5 Saigon restaurants that prove size doesn't matter

by VnExpress25 February 2017 Last updated at 23:00 PM

VTV.vn - These guys are serving up a storm from the back of push carts and motorbikes.

Ba Chieu sticky rice



A pushcart at Ba Chieu in Binh Thanh District, one of the biggest markets in the city, serves steamed sticky rice with fried chicken and pork and a secret sauce on top. The tasty parcel comes wrapped in a banana leaf to keep warm, before being placed in a Styrofoam box to serve take-away customers.

Each box costs from VND15,000-VND25,000 (US$0.66-US$1.10).

Those who want to eat right away can sit at nearby cafes and tea shops.

The cart is open every day from 3 p.m. until midnight, and sometimes until 2 the next morning, which means you don't have to worry about spending the night hungry in Saigon.

'Cold' soup



The guy who sells sweet soup near the corner of Nguyen Phi Khanh and Tran Quoc Thao in District 1 has never given his cart a name, but some of his more sarcastic customers love to call it the “cold” dessert shop, as he always stays too calm and takes his time, no matter how many customers are waiting.

Those who visit when business is quiet say he’s really friendly and whenever he can afford the time, he will sit down for a chat, usually about life in general.

The shop has several plastic stools to sit on and enjoy the gently sweet and soft beans with jelly for a mere VND10,000 a glass.

He is open from before noon until 4 p.m.

The park’s beef salad



Goi kho bo, or dried beef salad, is a popular local snack that brings together papaw, carrots and dried beef, all thinly sliced and mixed with vinegar, fish sauce and dried crushed peanuts.

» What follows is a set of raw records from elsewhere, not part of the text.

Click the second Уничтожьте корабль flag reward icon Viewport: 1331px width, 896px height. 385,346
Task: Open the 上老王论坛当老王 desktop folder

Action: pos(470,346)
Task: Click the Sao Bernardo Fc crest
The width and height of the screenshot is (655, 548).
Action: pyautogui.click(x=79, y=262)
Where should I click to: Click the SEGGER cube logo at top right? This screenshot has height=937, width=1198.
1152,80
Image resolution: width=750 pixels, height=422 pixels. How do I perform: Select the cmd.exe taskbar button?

The perfect combination of sweet, sour, peppery and salty flavors pleases any curious diner, especially on cold days.

One of the most popular goi kho bo in the city is sold on Vo Thi Sau Street along Le Van Tam Park in District 1. The shop has no tables or chairs, but customers are happy to enjoy the dish on their motorbikes or under the park’s canopies.

The shop opens from 2 p.m. until 9 p.m., and each bowl costs VND16,000.

The Dutchman’s sausage



A Dutch man named Clifford Alexander van Toor and his Vietnamese wife sell sausages from a motorbike on Duong Ba Trac in District 8, and most people know of the shop as “the Western man’s sausage”. The couple say they import their sausages from Germany.

The sausages are grilled over coal and served by themselves or with a baguette for around a dollar a piece.

'Office' crab soup



The crab soup cart on Nguyen Van Trang Street in District 1 is usually dubbed “office” soup as it only opens during office hours, closing after 6 p.m. and over weekends. There’s a large pot filled with the basic hot crab soup with corn, mushroom and eggs, while smaller pots hold pig brain, century eggs and the fried hollow breadsticks quay.

Each portion costs from VND25,000-35,000.